1. Technical Field
The present disclosure is directed to electrosurgical systems, and, in particular, to a circuit and method for achieving gain compensation across varying operating conditions in an electrosurgical generator utilizing a full bridge topology.
2. Description of the Related Art
An electrosurgical generator is used in surgical procedures to deliver electrical energy to the tissue of a patient. When an electrode is connected to the generator, the electrode can be used for cutting, coagulating or sealing the tissue of a patient with high frequency electrical energy. During normal operation, alternating electrical current from the generator flows between an active electrode and a return electrode by passing through the tissue and bodily fluids of a patient.
The electrical energy usually has its waveform shaped to enhance its ability to cut, coagulate or seal tissue. Different waveforms correspond to different modes of operation of the generator, and each mode gives the surgeon various operating advantages. Modes may include cut, coagulate, a blend thereof, desiccate, seal, or spray. A surgeon can easily select and change the different modes of operation as the surgical procedure progresses.
In each mode of operation, it is important to regulate the electrosurgical energy delivered to the patient to achieve the desired surgical effect. Applying more than the correct dosage may result in tissue destruction, and may prolong healing. Applying less than the desired dosage of energy power inhibits the surgical procedure. Thus, it is desirable to control the output energy from the electrosurgical generator for the type of tissue being treated.

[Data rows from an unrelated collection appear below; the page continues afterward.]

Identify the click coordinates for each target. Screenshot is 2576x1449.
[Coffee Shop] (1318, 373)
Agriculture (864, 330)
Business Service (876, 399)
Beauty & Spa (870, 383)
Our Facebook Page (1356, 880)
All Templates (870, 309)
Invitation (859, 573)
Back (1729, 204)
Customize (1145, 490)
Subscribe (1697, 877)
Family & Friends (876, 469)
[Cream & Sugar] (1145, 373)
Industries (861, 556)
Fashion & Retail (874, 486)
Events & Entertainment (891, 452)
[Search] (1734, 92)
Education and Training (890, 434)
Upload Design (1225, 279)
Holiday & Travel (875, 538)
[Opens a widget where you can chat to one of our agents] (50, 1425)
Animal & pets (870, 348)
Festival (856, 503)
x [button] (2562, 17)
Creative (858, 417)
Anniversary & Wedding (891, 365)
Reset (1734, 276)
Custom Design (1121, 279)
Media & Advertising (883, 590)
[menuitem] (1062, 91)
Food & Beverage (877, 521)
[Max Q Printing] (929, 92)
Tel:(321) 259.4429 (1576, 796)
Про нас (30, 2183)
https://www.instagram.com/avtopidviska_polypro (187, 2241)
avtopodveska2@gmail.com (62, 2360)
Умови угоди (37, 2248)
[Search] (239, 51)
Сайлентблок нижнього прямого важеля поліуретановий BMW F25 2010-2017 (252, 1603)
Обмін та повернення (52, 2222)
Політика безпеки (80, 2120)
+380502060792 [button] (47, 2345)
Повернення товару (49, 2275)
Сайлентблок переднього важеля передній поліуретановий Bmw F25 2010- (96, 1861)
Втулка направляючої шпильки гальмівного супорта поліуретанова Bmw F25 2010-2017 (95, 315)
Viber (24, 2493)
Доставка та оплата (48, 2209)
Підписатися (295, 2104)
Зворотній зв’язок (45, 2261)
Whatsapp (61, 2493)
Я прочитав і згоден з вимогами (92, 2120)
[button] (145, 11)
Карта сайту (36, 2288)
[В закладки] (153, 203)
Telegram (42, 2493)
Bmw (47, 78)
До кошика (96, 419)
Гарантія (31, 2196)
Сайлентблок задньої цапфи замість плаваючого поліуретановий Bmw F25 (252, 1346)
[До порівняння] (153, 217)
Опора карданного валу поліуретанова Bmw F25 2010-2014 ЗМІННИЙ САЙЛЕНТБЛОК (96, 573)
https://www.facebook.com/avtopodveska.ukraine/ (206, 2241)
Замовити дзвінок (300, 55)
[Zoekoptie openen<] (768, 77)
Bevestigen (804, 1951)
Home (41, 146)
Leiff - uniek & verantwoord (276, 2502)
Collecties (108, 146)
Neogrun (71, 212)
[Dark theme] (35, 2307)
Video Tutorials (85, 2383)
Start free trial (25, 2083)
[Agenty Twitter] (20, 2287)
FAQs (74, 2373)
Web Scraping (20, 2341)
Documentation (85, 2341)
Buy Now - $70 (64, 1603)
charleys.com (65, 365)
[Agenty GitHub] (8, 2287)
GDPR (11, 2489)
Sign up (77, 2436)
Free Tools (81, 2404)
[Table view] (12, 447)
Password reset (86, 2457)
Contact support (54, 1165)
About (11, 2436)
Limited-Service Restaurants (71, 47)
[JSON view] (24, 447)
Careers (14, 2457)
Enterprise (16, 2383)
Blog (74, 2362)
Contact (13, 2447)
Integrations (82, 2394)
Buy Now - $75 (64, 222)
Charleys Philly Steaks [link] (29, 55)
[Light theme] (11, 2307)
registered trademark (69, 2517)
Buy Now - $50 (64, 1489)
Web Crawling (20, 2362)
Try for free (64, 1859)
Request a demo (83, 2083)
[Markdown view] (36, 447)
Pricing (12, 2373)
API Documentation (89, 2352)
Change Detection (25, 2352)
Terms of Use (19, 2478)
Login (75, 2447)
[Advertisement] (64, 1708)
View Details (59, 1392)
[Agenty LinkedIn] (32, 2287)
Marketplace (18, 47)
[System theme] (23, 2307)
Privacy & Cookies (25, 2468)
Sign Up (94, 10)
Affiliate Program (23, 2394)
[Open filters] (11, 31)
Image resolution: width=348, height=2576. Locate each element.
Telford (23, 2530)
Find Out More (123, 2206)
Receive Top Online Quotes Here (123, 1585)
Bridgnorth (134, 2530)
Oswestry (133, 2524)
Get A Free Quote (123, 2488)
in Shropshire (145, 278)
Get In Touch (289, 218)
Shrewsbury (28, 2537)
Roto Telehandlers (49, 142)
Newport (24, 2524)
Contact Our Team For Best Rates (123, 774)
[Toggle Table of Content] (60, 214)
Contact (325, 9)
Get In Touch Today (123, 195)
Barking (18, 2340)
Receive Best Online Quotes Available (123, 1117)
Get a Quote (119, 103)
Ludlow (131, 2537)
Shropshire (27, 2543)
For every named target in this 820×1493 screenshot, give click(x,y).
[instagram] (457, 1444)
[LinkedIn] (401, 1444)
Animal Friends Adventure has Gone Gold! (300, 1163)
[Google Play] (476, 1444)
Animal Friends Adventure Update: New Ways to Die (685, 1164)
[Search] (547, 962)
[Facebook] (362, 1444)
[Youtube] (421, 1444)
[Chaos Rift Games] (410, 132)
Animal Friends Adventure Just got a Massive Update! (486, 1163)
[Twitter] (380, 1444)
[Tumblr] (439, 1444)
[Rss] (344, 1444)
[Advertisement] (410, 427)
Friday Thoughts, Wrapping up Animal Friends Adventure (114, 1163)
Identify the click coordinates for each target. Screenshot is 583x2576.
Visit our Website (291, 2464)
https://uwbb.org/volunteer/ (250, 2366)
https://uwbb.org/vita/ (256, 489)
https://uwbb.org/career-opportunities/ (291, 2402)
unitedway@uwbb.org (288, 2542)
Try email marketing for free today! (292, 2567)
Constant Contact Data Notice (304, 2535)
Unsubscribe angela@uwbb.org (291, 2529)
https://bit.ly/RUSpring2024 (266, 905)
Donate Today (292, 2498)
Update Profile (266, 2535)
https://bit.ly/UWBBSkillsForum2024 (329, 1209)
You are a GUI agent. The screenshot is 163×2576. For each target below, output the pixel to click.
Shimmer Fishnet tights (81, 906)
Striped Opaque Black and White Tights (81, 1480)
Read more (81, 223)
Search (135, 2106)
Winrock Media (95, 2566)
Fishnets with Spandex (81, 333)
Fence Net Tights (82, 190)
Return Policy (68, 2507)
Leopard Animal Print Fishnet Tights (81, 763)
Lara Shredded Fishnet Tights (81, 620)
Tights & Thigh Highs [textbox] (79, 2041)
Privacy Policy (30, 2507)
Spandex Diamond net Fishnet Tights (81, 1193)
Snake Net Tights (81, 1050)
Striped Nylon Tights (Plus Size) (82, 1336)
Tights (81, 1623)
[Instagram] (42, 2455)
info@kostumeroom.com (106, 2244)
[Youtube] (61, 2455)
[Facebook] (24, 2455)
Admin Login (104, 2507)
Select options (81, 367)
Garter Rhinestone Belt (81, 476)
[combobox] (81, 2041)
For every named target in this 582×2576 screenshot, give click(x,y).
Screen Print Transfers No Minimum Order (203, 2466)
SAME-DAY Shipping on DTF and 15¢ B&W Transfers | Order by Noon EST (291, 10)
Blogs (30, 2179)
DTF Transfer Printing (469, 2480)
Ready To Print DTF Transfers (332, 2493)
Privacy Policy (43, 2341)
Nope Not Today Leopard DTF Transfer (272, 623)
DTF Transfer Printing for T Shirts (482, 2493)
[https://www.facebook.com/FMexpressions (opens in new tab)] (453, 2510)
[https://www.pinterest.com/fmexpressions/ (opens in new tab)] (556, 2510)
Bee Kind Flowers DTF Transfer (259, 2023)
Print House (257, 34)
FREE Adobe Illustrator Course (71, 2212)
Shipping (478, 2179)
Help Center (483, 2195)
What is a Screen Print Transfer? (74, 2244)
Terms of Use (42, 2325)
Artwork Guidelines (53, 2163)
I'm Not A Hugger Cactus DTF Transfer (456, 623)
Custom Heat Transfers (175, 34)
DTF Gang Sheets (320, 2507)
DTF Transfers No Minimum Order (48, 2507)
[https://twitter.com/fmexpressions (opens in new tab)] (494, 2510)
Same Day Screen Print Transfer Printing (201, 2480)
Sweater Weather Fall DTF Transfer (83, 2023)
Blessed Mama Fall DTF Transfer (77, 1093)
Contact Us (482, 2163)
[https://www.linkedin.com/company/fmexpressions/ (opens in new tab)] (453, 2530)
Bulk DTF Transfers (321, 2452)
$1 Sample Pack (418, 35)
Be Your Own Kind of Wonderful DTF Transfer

Different types of tissues will be encountered as the surgical procedure progresses and each unique tissue requires more or less power as a function of frequently changing tissue impedance. As different types of tissue and bodily fluids are encountered, the impedance changes and the response time of the electrosurgical control of output power must be rapid enough to seamlessly permit the surgeon to treat the tissue. Moreover, the same tissue type can be desiccated during electrosurgical treatment and thus its impedance will change dramatically in the space of a very brief time. The electrosurgical output power control has to respond to such impedance changes as well.
Three standard modes of control are commonly used during electrosurgical generation. At low tissue impedances, the generator controls to a current limit. At mid-range tissue impedances, the generator controls to a power limit. At highest tissue impedances, the generator controls to a voltage limit. Generally, the voltage, current, and power limits describe the electrosurgical mode. The generator must employ a stable control loop over the full impedance range whether controlling to voltage, current, or power.
In prior-art electrosurgical generator designs, voltage from the AC mains is rectified to provide a DC voltage. An inverter stage converts the DC voltage back to AC voltages at frequencies appropriate for the desired tissue effect. The output of this stage is an AC waveform that can be controlled to voltage, current, or power, to deliver the correct energy to tissue.
A common technique for configuring a variable DC power supply utilizes Phase Shifted Full Bridge topology wherein output power is controlled via changes in the duty cycle of a pulse-width modulated input signal. At any single operating point, the gain of a phase shifted full-wave bridge inverter is linear. However, the operating points may vary over a wide range due to a setpoint change, a load change, an impedance change, and changes in other parameters. Consequently, the overall gain of the inverter stage can vary significantly. This can have an impact on the controlled delivery of energy to tissue.